> [Information]
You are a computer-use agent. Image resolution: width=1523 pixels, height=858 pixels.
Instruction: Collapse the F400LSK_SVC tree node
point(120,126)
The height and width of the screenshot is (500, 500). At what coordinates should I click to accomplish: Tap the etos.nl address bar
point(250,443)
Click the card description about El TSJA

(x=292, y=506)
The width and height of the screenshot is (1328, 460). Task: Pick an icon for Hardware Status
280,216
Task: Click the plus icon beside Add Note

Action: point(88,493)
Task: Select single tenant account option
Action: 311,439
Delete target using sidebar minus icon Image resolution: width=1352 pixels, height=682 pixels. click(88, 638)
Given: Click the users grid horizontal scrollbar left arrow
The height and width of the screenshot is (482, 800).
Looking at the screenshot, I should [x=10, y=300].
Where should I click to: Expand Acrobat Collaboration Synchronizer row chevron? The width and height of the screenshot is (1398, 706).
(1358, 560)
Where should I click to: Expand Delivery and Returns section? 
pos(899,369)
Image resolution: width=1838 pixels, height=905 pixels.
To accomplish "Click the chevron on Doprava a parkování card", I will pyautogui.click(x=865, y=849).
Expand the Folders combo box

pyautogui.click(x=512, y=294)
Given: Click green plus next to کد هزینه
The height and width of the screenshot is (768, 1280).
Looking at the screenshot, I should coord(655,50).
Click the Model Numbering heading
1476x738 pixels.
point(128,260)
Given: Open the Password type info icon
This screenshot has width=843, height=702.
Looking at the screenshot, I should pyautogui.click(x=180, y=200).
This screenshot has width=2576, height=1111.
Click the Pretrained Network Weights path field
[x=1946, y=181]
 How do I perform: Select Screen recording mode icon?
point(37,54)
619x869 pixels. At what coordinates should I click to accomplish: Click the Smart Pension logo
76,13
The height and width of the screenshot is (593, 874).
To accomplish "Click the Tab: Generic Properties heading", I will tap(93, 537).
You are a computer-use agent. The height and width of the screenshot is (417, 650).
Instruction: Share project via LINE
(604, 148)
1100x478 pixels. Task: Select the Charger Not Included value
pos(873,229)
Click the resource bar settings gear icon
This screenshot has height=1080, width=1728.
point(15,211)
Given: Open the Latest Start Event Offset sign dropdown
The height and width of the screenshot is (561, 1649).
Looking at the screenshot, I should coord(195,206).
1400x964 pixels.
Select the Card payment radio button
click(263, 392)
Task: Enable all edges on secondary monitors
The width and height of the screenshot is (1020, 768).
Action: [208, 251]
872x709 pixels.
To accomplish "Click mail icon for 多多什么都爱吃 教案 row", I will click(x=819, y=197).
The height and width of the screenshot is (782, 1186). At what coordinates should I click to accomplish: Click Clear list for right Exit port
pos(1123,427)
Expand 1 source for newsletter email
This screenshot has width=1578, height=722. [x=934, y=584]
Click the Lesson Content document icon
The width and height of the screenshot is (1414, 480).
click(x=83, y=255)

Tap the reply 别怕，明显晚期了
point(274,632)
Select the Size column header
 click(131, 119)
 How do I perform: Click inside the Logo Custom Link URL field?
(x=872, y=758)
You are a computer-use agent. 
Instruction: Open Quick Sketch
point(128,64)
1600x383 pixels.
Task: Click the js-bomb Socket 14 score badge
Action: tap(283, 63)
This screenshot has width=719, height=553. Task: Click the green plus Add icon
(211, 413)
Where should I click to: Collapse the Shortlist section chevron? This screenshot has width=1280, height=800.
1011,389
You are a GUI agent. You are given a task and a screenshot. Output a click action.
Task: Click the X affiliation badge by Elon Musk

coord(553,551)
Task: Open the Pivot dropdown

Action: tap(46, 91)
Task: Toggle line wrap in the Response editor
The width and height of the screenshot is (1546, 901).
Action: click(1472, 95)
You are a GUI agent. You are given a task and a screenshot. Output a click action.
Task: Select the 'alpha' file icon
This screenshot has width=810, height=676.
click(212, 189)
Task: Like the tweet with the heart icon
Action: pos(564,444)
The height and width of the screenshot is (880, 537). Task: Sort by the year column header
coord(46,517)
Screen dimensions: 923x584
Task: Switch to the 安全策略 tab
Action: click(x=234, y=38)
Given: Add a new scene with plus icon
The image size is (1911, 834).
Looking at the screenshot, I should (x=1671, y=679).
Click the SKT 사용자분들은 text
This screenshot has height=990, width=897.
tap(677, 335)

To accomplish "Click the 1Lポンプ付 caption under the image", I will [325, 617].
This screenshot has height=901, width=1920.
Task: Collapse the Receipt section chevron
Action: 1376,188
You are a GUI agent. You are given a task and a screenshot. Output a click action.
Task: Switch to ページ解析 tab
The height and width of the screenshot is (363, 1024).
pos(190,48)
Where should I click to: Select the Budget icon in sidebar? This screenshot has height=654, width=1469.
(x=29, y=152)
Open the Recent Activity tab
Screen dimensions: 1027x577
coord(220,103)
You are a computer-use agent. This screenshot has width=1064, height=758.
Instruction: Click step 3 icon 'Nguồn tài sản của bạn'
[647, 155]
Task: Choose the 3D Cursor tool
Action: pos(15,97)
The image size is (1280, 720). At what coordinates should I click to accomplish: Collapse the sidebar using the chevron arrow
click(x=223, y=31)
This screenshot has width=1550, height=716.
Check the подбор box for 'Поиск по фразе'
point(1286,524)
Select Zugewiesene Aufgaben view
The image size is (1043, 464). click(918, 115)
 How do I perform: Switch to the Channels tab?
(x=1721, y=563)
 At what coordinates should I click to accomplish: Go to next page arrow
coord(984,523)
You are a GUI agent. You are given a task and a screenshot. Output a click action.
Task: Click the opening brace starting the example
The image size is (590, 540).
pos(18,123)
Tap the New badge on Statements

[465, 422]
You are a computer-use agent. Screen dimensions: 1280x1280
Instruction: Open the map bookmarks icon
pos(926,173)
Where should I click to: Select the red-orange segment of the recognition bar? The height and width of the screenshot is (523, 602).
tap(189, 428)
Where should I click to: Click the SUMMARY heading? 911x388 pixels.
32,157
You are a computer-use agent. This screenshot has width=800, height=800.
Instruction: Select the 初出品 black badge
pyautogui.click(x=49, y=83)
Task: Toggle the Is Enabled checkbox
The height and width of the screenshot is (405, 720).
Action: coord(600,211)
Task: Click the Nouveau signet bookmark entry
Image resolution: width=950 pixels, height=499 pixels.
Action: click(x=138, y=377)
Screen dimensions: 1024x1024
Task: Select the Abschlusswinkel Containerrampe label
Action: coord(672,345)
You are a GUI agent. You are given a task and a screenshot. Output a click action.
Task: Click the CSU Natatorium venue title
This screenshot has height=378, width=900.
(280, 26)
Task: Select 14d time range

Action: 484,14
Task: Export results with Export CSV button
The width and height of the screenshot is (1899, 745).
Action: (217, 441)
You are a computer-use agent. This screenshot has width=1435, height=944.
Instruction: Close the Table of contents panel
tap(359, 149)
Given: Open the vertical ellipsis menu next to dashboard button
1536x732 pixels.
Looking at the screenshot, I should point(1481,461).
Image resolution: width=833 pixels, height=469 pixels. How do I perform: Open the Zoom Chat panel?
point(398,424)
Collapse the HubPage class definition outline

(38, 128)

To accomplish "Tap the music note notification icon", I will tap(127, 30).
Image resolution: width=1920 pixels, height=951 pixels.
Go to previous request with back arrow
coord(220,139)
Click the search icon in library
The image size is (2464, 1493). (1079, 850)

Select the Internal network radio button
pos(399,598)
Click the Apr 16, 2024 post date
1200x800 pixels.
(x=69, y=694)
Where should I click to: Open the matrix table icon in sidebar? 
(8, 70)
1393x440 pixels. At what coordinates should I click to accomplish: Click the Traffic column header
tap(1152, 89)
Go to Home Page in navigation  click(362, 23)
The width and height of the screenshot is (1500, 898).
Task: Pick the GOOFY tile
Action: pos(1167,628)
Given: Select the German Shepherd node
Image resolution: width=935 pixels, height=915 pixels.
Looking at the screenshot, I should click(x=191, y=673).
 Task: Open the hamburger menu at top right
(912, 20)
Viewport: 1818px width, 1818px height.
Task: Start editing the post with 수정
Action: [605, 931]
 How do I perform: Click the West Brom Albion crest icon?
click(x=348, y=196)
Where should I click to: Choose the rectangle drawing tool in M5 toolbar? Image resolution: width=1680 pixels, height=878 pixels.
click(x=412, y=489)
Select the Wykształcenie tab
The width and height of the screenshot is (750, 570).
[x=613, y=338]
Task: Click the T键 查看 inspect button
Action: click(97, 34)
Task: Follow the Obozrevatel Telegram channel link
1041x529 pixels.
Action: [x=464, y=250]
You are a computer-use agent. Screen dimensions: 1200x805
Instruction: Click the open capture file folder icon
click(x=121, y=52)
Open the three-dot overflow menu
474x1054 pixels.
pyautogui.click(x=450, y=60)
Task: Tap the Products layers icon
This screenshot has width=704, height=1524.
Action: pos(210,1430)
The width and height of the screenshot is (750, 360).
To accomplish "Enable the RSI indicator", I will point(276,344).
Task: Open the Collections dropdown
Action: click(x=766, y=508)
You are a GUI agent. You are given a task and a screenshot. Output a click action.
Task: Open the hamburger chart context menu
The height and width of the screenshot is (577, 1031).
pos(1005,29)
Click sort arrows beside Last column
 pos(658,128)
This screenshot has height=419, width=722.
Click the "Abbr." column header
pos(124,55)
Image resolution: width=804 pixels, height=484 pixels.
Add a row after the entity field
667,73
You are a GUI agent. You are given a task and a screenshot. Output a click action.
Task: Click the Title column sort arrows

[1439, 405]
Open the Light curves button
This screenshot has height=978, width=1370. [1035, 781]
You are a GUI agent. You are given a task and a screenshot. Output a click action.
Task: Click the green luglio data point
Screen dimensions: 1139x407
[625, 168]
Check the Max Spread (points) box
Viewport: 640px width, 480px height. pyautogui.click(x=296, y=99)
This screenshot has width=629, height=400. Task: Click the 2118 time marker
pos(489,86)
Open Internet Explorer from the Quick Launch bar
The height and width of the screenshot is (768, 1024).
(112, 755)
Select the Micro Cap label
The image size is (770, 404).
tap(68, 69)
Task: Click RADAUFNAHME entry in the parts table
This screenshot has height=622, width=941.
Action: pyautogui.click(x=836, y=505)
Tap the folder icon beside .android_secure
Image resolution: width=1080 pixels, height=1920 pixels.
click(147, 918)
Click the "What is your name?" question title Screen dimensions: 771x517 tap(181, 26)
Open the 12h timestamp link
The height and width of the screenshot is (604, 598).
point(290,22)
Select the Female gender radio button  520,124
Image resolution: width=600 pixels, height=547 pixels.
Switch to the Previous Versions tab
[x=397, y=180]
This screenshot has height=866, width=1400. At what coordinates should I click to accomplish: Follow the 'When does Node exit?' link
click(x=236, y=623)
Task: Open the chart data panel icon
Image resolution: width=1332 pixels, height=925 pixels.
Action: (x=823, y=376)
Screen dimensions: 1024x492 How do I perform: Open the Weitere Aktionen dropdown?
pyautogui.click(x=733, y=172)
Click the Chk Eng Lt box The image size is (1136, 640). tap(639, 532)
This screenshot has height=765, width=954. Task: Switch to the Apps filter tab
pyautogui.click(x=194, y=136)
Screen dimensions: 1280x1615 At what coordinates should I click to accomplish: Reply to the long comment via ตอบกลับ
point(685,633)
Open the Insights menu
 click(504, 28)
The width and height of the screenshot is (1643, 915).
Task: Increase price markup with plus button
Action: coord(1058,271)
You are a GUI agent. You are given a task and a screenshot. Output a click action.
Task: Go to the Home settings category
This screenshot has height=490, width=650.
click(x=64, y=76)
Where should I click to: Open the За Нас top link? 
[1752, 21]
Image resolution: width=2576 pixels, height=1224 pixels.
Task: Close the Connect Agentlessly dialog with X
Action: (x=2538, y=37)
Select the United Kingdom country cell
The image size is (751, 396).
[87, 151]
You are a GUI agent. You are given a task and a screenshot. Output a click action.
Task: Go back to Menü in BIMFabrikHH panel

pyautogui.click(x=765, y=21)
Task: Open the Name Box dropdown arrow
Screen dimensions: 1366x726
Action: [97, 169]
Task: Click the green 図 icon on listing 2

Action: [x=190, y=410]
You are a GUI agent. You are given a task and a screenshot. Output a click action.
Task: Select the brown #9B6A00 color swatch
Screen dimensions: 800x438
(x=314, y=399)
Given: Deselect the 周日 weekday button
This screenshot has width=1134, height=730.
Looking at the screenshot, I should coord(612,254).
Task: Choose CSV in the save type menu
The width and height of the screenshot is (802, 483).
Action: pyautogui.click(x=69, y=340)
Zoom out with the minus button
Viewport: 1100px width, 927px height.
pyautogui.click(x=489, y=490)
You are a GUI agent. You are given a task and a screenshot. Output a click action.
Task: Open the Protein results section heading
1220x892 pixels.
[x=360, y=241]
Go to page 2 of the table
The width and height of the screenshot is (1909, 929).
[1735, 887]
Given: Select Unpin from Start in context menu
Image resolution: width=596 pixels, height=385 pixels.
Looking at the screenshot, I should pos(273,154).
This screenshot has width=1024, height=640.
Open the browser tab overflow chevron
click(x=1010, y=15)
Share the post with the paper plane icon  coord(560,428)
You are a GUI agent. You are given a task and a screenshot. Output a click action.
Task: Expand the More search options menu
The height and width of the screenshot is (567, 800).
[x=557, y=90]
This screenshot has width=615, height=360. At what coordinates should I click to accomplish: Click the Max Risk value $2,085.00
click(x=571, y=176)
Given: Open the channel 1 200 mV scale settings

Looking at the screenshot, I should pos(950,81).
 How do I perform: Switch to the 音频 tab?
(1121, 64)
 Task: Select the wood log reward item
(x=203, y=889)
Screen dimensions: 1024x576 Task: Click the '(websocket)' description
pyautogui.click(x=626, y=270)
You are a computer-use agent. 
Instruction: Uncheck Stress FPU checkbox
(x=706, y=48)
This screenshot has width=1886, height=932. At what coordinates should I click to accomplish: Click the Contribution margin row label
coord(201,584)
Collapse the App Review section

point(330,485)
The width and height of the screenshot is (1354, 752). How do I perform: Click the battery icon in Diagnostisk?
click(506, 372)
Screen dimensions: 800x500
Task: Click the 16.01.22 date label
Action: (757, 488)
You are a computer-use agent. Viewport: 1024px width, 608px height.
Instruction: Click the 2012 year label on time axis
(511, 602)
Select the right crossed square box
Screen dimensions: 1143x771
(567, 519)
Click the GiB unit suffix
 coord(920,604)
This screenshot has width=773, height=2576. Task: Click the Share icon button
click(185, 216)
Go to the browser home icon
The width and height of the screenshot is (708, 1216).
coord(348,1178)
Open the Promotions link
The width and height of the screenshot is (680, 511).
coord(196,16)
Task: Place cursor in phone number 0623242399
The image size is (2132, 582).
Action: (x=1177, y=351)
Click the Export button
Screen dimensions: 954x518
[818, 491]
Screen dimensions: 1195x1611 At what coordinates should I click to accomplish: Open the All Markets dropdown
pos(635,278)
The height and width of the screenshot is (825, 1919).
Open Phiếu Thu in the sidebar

> [Instructions to follow] Your answer should consist of the lines from the listing that hold the word "type".

> [Answer to this problem]
Given: Open the Password type info icon
Task: Choose CSV in the save type menu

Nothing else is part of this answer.